What makes the edge models special for projects like Parlor is their native multimodality. As reported by SiliconANGLE and Geeky Gadgets, all Gemma 4 models process images and video, but the E2B and E4B variants uniquely add native audio input support. This allows for direct speech understanding without a separate transcription model.

Google also highlights major improvements in multi-step reasoning and native support for function calling and structured JSON output. This makes them far more capable of powering "agentic" workflows—AIs that can autonomously use tools and execute plans. For developers, this is a game-changer for building sophisticated local apps.

Performance and the Road to Phones

On an Apple M3 Pro, Parlor's benchmarks are telling. The speech and vision understanding phase takes 1.8-2.2 seconds, response generation adds ~0.3s, and TTS takes 0.3-0.7s. The model decodes at about 83 tokens per second on the GPU.

Google's own performance claims for the edge models are aggressive. Ars Technica reports they offer "near-zero latency" and use up to 60% less battery than Gemma 3 while being up to four times faster. The Android Developers Blog notes the E2B runs three times faster than the E4B.

Most significantly, sources confirm that Gemma 4 E2B and E4B are the foundation for Gemini Nano 4, Google's next-generation on-device model for Android. The Next Web and Ars Technica report that this model will arrive on consumer devices, like Pixel phones, later in 2026. This means prototypes built with Gemma 4 today will be forward-compatible with the AI running on billions of phones tomorrow.

Implications and the Future of Local AI

The combination of Parlor's demo and Gemma 4's specs paints a clear picture of the near future.
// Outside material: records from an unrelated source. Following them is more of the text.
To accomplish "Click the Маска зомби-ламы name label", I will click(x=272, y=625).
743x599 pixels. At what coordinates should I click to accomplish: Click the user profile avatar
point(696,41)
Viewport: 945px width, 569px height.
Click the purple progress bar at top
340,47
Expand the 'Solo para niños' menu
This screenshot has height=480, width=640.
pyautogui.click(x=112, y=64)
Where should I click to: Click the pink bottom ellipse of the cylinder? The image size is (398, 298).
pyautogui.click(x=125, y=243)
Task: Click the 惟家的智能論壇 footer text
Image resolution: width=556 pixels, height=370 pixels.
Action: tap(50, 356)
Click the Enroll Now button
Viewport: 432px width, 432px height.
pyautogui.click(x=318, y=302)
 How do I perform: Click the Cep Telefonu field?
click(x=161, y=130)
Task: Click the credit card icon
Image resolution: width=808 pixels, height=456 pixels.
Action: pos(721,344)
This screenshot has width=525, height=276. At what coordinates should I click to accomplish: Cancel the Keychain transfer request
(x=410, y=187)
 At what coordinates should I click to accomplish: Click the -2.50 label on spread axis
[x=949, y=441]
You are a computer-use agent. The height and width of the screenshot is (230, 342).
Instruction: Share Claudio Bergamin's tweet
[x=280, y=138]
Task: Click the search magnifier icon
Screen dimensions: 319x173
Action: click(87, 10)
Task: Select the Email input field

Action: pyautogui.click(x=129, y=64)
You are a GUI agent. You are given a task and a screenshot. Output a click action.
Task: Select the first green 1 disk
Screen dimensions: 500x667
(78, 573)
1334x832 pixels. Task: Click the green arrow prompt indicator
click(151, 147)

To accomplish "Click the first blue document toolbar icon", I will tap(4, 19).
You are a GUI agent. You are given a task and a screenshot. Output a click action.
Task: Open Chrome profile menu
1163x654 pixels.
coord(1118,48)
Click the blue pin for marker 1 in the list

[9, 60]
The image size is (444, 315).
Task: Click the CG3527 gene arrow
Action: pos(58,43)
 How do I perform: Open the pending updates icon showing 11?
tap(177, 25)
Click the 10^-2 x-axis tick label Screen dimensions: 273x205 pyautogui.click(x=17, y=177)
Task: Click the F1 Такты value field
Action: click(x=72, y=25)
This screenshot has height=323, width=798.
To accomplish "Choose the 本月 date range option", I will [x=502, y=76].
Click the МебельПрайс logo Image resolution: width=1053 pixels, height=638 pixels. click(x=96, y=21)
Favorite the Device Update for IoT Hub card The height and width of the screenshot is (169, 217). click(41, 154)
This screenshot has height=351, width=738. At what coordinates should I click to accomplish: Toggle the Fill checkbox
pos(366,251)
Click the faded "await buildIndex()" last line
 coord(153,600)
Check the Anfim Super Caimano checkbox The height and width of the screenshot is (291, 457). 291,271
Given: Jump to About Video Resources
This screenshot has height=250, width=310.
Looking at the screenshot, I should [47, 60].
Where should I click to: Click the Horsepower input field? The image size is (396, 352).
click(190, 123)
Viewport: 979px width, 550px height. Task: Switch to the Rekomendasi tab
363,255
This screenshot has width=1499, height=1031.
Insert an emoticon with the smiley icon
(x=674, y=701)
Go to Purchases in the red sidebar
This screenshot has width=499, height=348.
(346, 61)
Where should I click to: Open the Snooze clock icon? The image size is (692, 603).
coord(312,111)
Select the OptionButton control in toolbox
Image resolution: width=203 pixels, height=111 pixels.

Powerful, multimodal AI that can see, hear, and converse intelligently will move from the cloud to our pockets. This enables a new class of applications: real-time translation tutors, vision-based navigation aids, privacy-first personal assistants, and interactive educational tools.

Google's shift to the permissive Apache 2.0 license for Gemma 4, as noted by Ars Technica, further accelerates this trend. It removes commercial restrictions, encouraging broad adoption and integration. With over 400 million downloads of the Gemma family to date, the ecosystem is poised for explosive growth.

Parlor, while a "research preview" with rough edges, is a tangible prototype of this future. It proves that real-time, conversational AI with vision is no longer science fiction or confined to tech demos from large corporations. It's a downloadable project that runs on a developer's laptop today, hinting at the intelligent, always-available, and private computing experiences coming to mainstream devices very soon.